I couldn't open them, but I didn't want to. I felt safe, protected, and at peace.
My mind began to drift off to a land of bliss. It was like a movie passing by my mind in snaps.
Here and there little bits of my childhood.
Luke, my parents, and me laughing at the dinner table during Christmas.
The last days of school before summer holiday saying goodbye to my friends for just a few weeks.
All of it was positive for a while.
Then it all changed.
It was everything hat I never wished to relive again.

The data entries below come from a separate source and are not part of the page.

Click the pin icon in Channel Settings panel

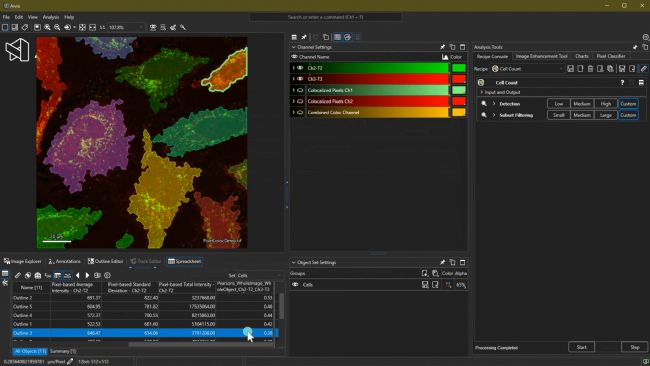(442, 47)
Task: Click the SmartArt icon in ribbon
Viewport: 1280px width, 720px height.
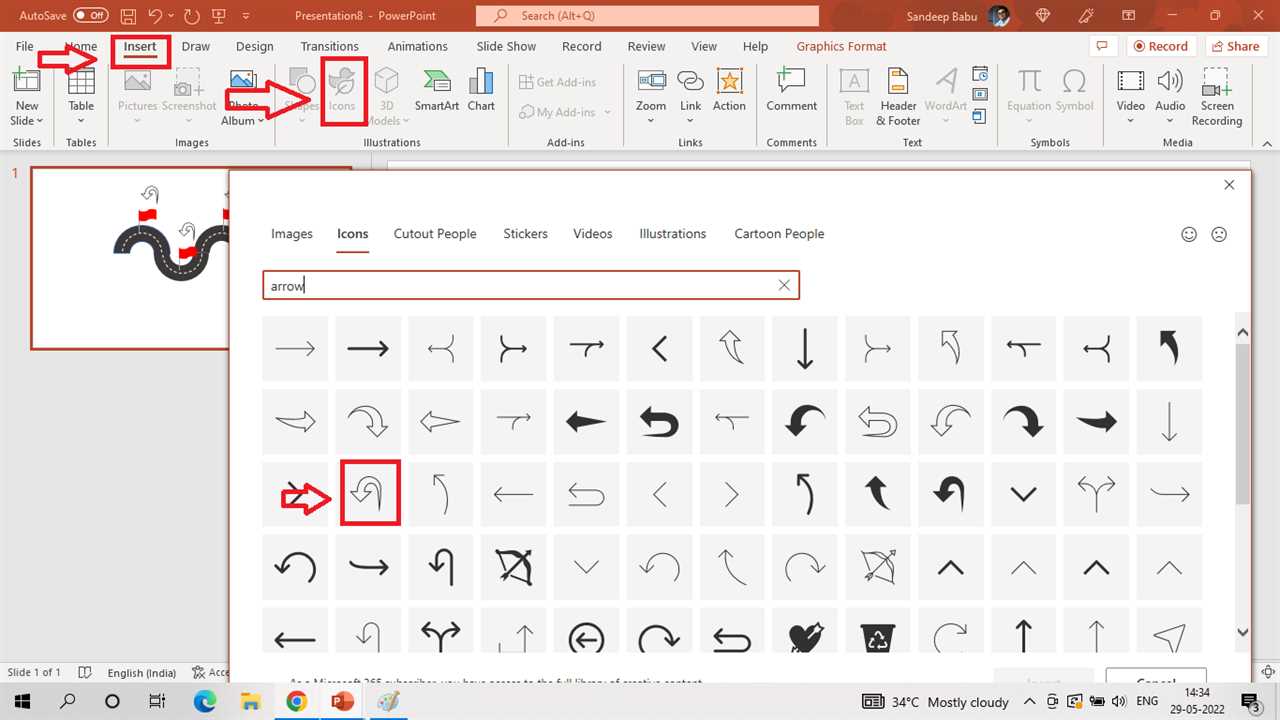Action: click(437, 91)
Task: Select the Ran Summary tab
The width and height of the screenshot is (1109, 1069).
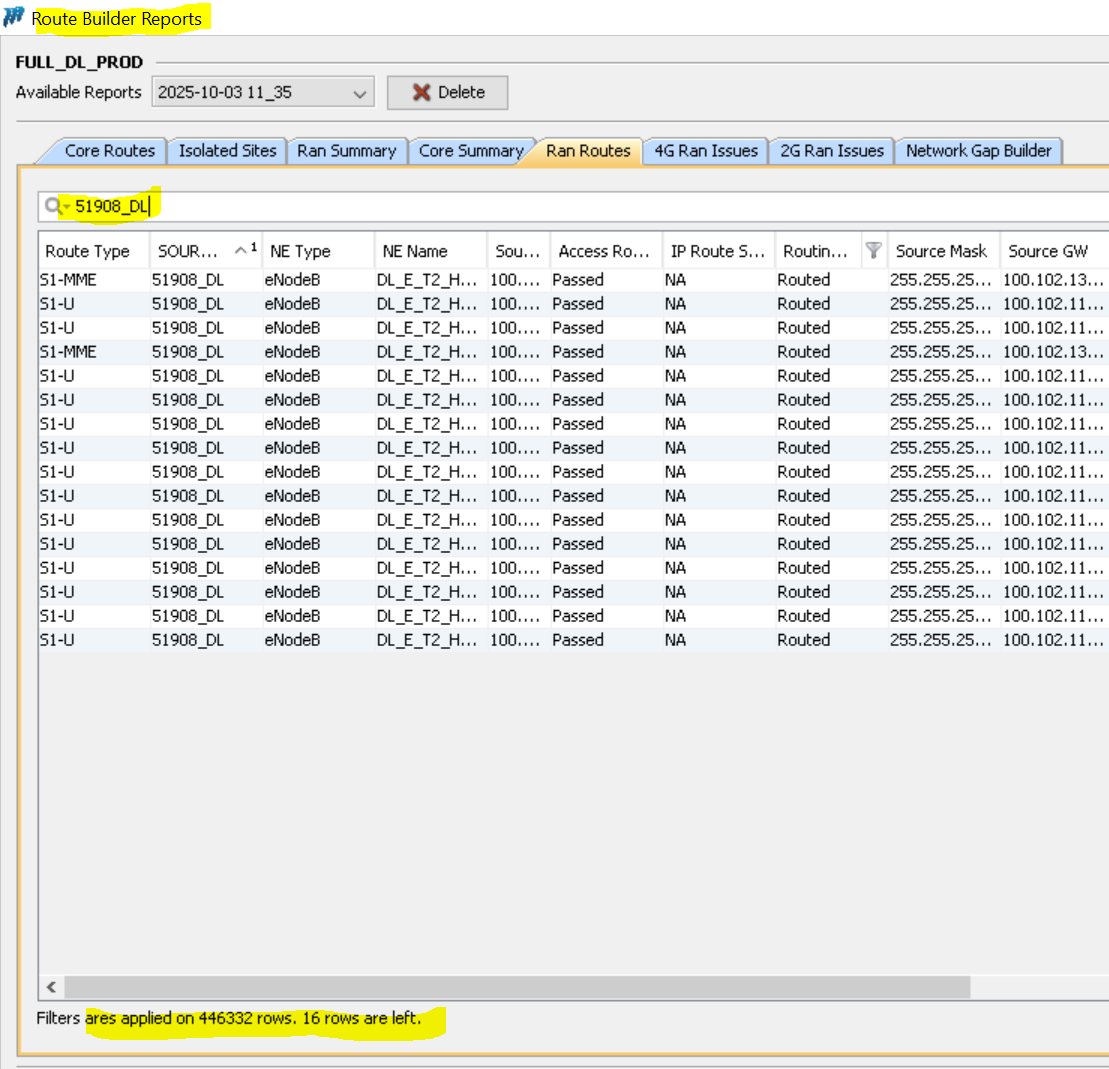Action: (x=346, y=151)
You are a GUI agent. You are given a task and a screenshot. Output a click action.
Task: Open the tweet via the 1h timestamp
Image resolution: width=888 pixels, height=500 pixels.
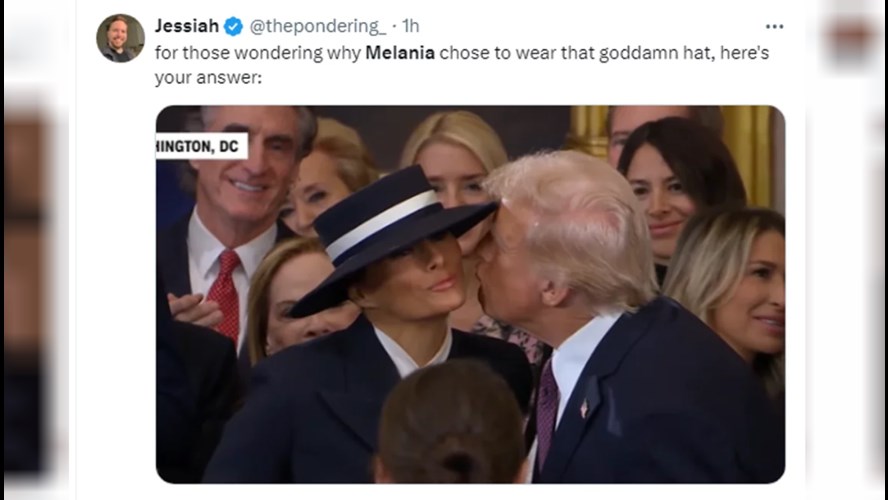click(x=411, y=26)
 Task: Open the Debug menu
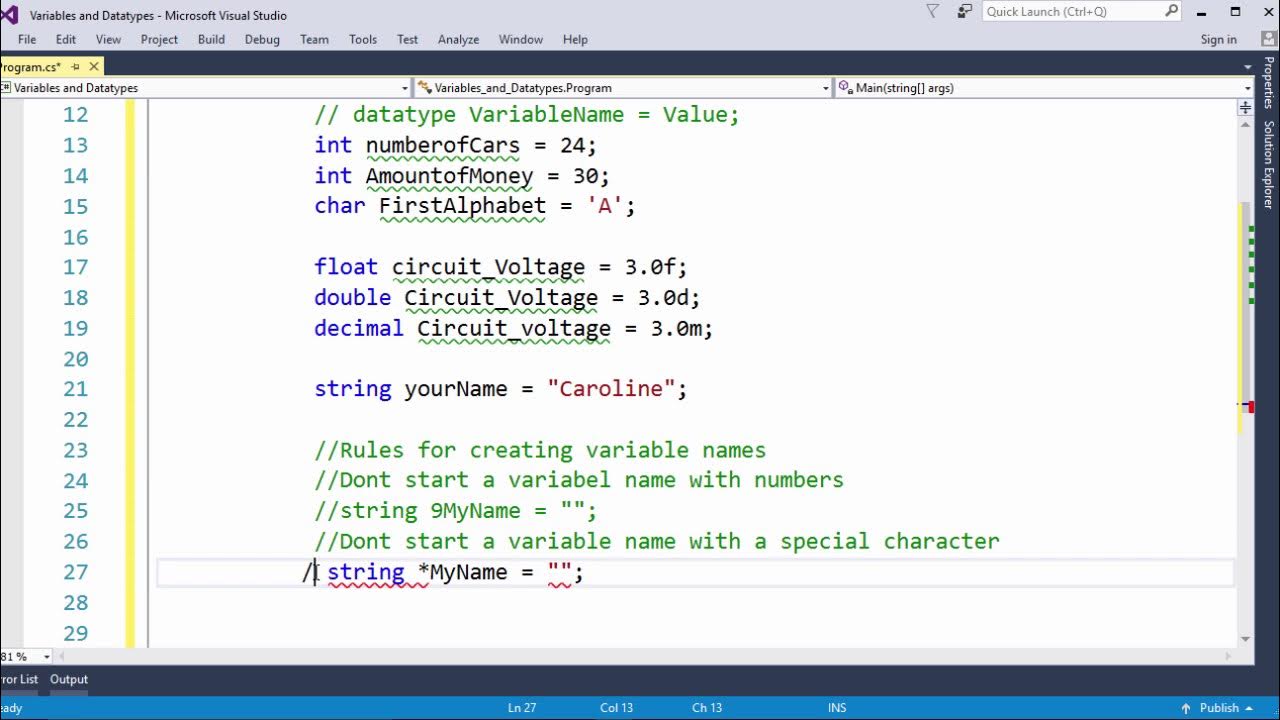[262, 39]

My first pet's horrific death, my parents fighting when I was a child, the fights I had lost, the girlfriends my brothers had that hated me for no reason.
Everything was adding up.
All the words and pain that I had experienced in my life say on my shoulders like a toddler at a festival.
Except they weighed me down to my knees.
I struggled to breathe, keep oxygen circulating in my body.
But then the pressure was gone, I could breathe.
But the grief and sorrow remained there, imbedded into my brain.
Lazily, I opened my eyes into a squint against the bright light in the room.
I heard a sigh of relief escape from my brother beside me. "What happened?" I wondered out loud.
His face dropped instantly. "you called, so I came, but it was so hot and you wouldn't open the door. I screamed, but you didn't move. I knew that if I didn't get you out, you'd be a goner. Heat stroke, I mean it was forty two degrees in there when I knocked the glass out of the window. But you're okay."
With his last word, everything came back. Okay was used as a word to describe things that were in bad condition, but no one wanted to admit it.
Tears prickled at the edge of my eyes.
"Maybe you should've left me in there."